Third case of Monkeypox confirmed in Australia

A man in his 50s who recently returned to Sydney from Queensland has become the second person to be diagnosed with monkeypox in NSW and the third in Australia.
The man developed a mild illness several days after he arrived home and visited his GP before going to hospital, where tests confirmed he had monkeypox, NSW Health said.

It is the second case detected in NSW and is not connected to the first case, which was reported on May 20.


The man is receiving care in hospital.
A man in his 30s was confirmed to have developed monkeypox in Victoria after he developed mild symptoms on May 16.
Another man, in his 40s, developed the infection after returning from Europe and was reported by NSW Health on May 20.
Both cases had recently returned to Australia after travelling from Europe.
The latest case lives alone and investigations by NSW Health had not identified any high-risk contacts who need to isolate.
Several people who had low-level contact with the man have been told to monitor for symptoms.
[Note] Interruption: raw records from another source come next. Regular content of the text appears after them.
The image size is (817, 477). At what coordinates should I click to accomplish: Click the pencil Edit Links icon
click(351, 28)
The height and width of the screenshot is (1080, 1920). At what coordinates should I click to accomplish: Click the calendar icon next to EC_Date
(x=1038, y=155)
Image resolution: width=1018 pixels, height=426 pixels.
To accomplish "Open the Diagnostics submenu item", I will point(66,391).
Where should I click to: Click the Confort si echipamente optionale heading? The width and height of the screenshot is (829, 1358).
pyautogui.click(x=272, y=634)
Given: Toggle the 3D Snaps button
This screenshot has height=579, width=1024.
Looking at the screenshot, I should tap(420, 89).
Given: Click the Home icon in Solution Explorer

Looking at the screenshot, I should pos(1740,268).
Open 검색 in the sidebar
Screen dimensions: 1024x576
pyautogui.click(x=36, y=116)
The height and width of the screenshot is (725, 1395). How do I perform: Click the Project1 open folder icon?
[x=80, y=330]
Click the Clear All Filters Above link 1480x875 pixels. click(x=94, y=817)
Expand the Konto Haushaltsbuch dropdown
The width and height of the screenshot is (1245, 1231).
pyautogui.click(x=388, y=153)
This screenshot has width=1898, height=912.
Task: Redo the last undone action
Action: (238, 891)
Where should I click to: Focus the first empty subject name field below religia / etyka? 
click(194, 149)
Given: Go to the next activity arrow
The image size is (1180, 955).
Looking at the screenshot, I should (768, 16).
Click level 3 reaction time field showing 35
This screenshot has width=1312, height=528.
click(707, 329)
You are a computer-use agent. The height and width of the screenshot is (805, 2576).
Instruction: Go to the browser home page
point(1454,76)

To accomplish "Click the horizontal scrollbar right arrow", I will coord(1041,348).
NSW Chief Health Officer Kerry Chant said the general population did not need to be concerned by the monkeypox virus, which was rare and did not spread easily from person to person.

“NSW Health is providing further information to clinicians across the state today to assist with the identification and management of potential monkeypox cases,” Dr Chant said.
“We will continue to work with GPs, hospitals and sexual health services across the state to provide advice on diagnosis and referral.”
NSW Health is working with Queensland Health to identify any possible transmission.
Since Britain first reported a confirmed monkeypox case on 7 May, more than 550 confirmed cases of the disease have been verified in 30 countries outside of the west and central African nations where it is endemic, the WHO said.
The UN health agency’s top monkeypox expert Rosamund Lewis said that the appearance of so many cases across much of Europe and other countries where it has not been seen before “is clearly a cause for concern, and it does suggest undetected transmission for a while”.
“We don’t know if it is weeks, months or possibly a couple for years,” she said, adding that “we don’t really know if it is too late to contain”.

Monkeypox is related to smallpox, which killed millions around the world every year before it was eradicated in 1980.